[Stored data]
-- Opening Marker --
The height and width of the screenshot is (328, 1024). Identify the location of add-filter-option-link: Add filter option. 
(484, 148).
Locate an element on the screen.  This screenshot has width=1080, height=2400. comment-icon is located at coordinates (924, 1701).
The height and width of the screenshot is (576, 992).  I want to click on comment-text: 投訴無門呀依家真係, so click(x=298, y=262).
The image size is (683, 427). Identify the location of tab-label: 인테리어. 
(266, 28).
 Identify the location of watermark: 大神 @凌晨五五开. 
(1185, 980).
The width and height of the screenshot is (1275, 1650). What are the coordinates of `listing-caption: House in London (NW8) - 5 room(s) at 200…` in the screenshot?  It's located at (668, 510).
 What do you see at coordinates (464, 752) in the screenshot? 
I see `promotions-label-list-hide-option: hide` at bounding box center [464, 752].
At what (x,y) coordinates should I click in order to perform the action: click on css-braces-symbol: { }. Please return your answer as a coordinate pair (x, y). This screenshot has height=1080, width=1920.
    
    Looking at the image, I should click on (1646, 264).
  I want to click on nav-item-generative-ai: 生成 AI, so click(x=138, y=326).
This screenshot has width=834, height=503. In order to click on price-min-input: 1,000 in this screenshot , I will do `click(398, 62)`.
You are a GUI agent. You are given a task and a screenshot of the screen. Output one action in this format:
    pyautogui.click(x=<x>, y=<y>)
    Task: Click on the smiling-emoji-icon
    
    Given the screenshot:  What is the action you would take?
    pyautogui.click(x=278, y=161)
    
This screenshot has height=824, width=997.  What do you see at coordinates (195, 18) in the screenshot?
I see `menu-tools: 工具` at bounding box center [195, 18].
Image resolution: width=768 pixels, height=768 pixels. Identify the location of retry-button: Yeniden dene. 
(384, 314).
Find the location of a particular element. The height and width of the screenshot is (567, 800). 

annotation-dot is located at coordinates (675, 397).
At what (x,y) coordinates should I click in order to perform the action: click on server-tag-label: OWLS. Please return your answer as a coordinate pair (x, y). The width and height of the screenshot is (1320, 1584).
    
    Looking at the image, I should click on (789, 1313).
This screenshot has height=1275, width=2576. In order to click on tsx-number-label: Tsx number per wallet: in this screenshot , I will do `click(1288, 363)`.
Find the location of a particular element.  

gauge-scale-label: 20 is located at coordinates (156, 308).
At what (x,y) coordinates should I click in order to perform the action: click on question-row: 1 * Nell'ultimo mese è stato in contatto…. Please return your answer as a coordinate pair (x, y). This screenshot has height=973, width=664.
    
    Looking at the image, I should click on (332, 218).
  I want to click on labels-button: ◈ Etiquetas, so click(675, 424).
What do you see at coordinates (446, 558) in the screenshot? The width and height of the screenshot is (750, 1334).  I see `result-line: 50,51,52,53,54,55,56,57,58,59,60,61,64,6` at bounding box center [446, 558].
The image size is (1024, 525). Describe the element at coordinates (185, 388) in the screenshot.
-- Closing Marker --
- [EXERCISE PROMPT]: Recast every line of the rows above as a JSON list of strings, one string per line, leaving out blank lines.

- [EXERCISE OUTPUT]:
[
  "The height and width of the screenshot is (328, 1024). Identify the location of add-filter-option-link: Add filter option. ",
  "(484, 148).",
  "Locate an element on the screen.  This screenshot has width=1080, height=2400. comment-icon is located at coordinates (924, 1701).",
  "The height and width of the screenshot is (576, 992).  I want to click on comment-text: 投訴無門呀依家真係, so click(x=298, y=262).",
  "The image size is (683, 427). Identify the location of tab-label: 인테리어. ",
  "(266, 28).",
  " Identify the location of watermark: 大神 @凌晨五五开. ",
  "(1185, 980).",
  "The width and height of the screenshot is (1275, 1650). What are the coordinates of `listing-caption: House in London (NW8) - 5 room(s) at 200…` in the screenshot?  It's located at (668, 510).",
  " What do you see at coordinates (464, 752) in the screenshot? ",
  "I see `promotions-label-list-hide-option: hide` at bounding box center [464, 752].",
  "At what (x,y) coordinates should I click in order to perform the action: click on css-braces-symbol: { }. Please return your answer as a coordinate pair (x, y). This screenshot has height=1080, width=1920.",
  "    Looking at the image, I should click on (1646, 264).",
  "  I want to click on nav-item-generative-ai: 生成 AI, so click(x=138, y=326).",
  "This screenshot has width=834, height=503. In order to click on price-min-input: 1,000 in this screenshot , I will do `click(398, 62)`.",
  "You are a GUI agent. You are given a task and a screenshot of the screen. Output one action in this format:",
  "    pyautogui.click(x=<x>, y=<y>)",
  "    Task: Click on the smiling-emoji-icon",
  "    Given the screenshot:  What is the action you would take?",
  "    pyautogui.click(x=278, y=161)",
  "This screenshot has height=824, width=997.  What do you see at coordinates (195, 18) in the screenshot?",
  "I see `menu-tools: 工具` at bounding box center [195, 18].",
  "Image resolution: width=768 pixels, height=768 pixels. Identify the location of retry-button: Yeniden dene. ",
  "(384, 314).",
  "Find the location of a particular element. The height and width of the screenshot is (567, 800). ",
  "annotation-dot is located at coordinates (675, 397).",
  "At what (x,y) coordinates should I click in order to perform the action: click on server-tag-label: OWLS. Please return your answer as a coordinate pair (x, y). The width and height of the screenshot is (1320, 1584).",
  "    Looking at the image, I should click on (789, 1313).",
  "This screenshot has height=1275, width=2576. In order to click on tsx-number-label: Tsx number per wallet: in this screenshot , I will do `click(1288, 363)`.",
  "Find the location of a particular element.  ",
  "gauge-scale-label: 20 is located at coordinates (156, 308).",
  "At what (x,y) coordinates should I click in order to perform the action: click on question-row: 1 * Nell'ultimo mese è stato in contatto…. Please return your answer as a coordinate pair (x, y). This screenshot has height=973, width=664.",
  "    Looking at the image, I should click on (332, 218).",
  "  I want to click on labels-button: ◈ Etiquetas, so click(675, 424).",
  "What do you see at coordinates (446, 558) in the screenshot? The width and height of the screenshot is (750, 1334).  I see `result-line: 50,51,52,53,54,55,56,57,58,59,60,61,64,6` at bounding box center [446, 558].",
  "The image size is (1024, 525). Describe the element at coordinates (185, 388) in the screenshot."
]